EXERCISE DESCRIPTION: Extend the Open University's submission on skills and training policy below, picking up after its last sentence.

Re-skilling for recovery: After Leitch, implementing skills and training policies - Innovation, Universities, Science and Skills Committee Contents


Memorandum 32

Submission from the Open University

EXECUTIVE SUMMARY

  1.  Current regional and sub-regional arrangements for delivering the skills strategy can be confusing to learners and employers. It is hoped that the new arrangements outlined under "Raising Expectations" will address this. However, it is currently not clear how the higher education sector will relate to these developments. Neither is it clear how The Open University (OU) can effectively deploy its national scale and reach to support objectives and activities that are conceived and managed at regional and sub-regional levels.

  2.  We are concerned by the prevailing and implicit view that further and higher education providers should give greater priority to employer needs than learner demand. The University recognises that employers have a legitimate voice that needs to be better articulated. However, employer demand (as expressed by what they will pay for) can often be focussed on addressing relatively short-term skills gaps rather than on developing a broader range of transferable competences.

INTRODUCTION

  3.  The Open University (OU) is committed to increasing the opportunities for students to engage in lifelong learning and skills development. We believe that both are vitally important to ensuring personal and professional development, social inclusion and wealth creation.

  4.  The OU is a national university teaching students in all parts of the UK through a system of supported open learning. It therefore has a distinctive role to play in the development of higher level knowledge and skills and a unique perspective on the operation of national, regional and sub-regional strategies for change.

  5.  Our submission concentrates on the following two issues on which the Committee has invited evidence:

    —  The respective roles of the further education and higher education sectors in delivering a region-based agenda for Leitch and their coordination with one other.

    —  The impact on students of these initiatives, particularly in the context of policies for lifelong learning.

DATA SUPPLIED:
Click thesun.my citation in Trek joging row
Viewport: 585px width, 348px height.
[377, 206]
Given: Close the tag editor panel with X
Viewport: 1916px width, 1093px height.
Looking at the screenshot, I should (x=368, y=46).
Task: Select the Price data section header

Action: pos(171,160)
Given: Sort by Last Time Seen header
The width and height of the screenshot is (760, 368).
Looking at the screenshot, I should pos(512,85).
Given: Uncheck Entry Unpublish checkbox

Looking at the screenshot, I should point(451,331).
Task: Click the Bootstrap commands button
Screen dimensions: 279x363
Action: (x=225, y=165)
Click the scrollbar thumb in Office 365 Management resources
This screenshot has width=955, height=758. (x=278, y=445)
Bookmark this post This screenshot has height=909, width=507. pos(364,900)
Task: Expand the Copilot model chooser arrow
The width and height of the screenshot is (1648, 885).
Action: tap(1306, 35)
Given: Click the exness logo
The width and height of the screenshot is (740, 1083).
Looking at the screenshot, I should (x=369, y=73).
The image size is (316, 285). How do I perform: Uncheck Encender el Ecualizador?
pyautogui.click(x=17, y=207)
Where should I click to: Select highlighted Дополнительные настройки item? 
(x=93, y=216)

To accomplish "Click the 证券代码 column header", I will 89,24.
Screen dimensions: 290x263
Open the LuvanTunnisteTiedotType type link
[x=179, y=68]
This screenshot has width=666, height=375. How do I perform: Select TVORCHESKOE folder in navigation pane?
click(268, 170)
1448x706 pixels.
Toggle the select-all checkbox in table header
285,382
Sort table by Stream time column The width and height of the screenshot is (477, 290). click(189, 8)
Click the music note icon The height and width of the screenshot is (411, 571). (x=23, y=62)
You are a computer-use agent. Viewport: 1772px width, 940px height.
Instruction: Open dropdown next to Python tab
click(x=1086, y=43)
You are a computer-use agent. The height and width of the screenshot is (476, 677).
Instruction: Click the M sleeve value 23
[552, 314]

ANSWER TO THE EXERCISE:
The respective roles of the further education and higher education sectors in delivering a region-based agenda for Leitch

  6.  In the Open University's view current regional and sub-regional arrangements for delivering Leitch can be confusing to providers and employers. At the moment it is unclear what aspects of the skills agenda are being co-ordinated at the regional, sub-regional and local levels with the responsibilities of the RDAs and the LSC in transition. This does not necessarily impact directly on the University but in our view it does not help employees or employees understand the "Leitch offer" that the sectors are able to deliver.

  7.  Co-ordination of the "skills" agenda at a regional level has in recent years been attempted by the establishment of the Regional Skills Partnerships (RSPs). RSPs have mainly focused on pre-HE provision but some RDAs, such as the North West Development Agency, have made real efforts to include the HE sector. However, it is not clear to the University if the contribution HE can make to the skills agenda has been fully valued across all RSPs. In some regions there has also been unnecessary competition between organisations as to which organisation should take the regional lead on skills.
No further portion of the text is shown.